Sebagai contoh, UU Desa ingin mengembalikan egalitarianisme dan semangat gotong royong (solidaritas) yang khas masyarakat desa, padahal mereka saat ini sudah cenderung menjadi komunitas yang terbuka dan bergerak ke arah individualisme serta komersialisme hubungan sosial maupun ekonomi yang masif. UU Desa ingin mendelegasikan secara penuh kekuasaan mengelola anggaran desa (rata-rata 1,4 Milyar/Desa) padahal otonomi daerah di level lebih tinggi (provinsi/kabupaten/kota) menunjukkan banyak sekali kepala daerah yang terjerat masalah hukum akibat korupsi. UU Desa ingin membumikan praktek demokrasi elektoral di tingkat terbawah melalui pemilihan kepala desa secara serentak di sebuah kota/kabupaten sebagaimana pemilu legislatif dan presiden, padahal saat ini masyarakat menyaksikan bagaimana politik itu dinodai oleh praktek politik uang, intimidasi dan oligarkhi kekuasaan yang akut. UU Desa ingin mengakui hak adat dan ulayat pribumi asli termasuk tata kelola pemerintahannya padahal banyak sekali komunitas Adat yang sudah terlanjur lenyap dan kalaupun tersisa tidak lagi dihayati oleh anggota masyarakatnya karena hanya menjadi desa dinas yang lebih taat kepada aturan nasional daripada hukum adat. UU Desa ingin mengembalikan penguasaan terhadap sumber daya dan aset desa kepada masyarakat setempat, padahal saat ini sumber daya itu sudah banyak yang terlanjur dikuasai oleh kapitalis akibat liberalisasi ekonomi tanpa kendali. 

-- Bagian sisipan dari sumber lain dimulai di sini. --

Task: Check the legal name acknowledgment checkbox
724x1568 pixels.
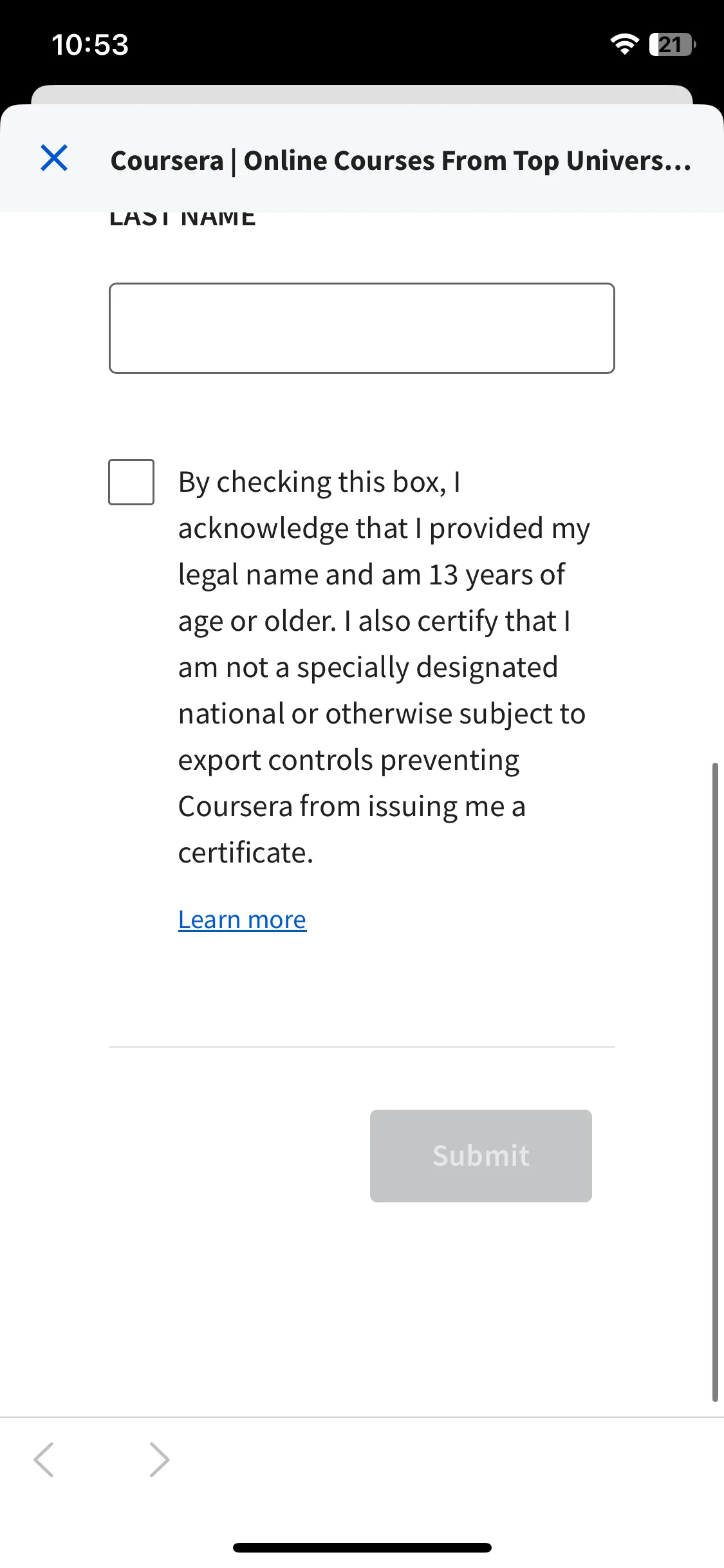Action: point(131,482)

Bahkan, beberapa Kepala Daerah dan tokoh masyarakat, semisal dari Bali, sudah berencana akan melakukan judical review terhadap beberapa pasal dalam UU Desa ini yang dianggap akan mengganggu keberlanjutan desa adat (pakraman) dan kesinambungan sosial budaya di Bali. Bukan hanya Bali, Sumatera Barat dan sebagian besar masyarakat Adat di Sumatera juga merasa “penyeragaman” pemilihan kepala desa secara langsung oleh masyarakat sebagaimana tercantum dalam UU Desa ini dianggap akan menghilangkan peran adat Ninik Mamak yang selama ini berperan memilih wali nagari. Kekhawatiran terhadap beragam konflik atas ide pembentukan desa-desa baru atau penghapusan dan penggabungan beberapa desa sebagai upaya penataan desa agar sesuai dengan persyaratan UU Desa juga bermunculan. Artinya, percepatan pebangunan desa yang diharapkan melalui implementasi UU Desa ini bisa saja terhambat oleh berbagai kendala multidimensi diatas. Disini peran sosiologi sangat penting untuk memberikan perspektif dan pendekatan selain dari kaca mata administrasi pemerintahan maupun ilmu politik. Sosiologi harus mampu memberikan penjelasan secara komprehensif terkait kondisi historis maupun potret desa hari ini beserta dampaknya jika UU Desa ini diimplementasikan. 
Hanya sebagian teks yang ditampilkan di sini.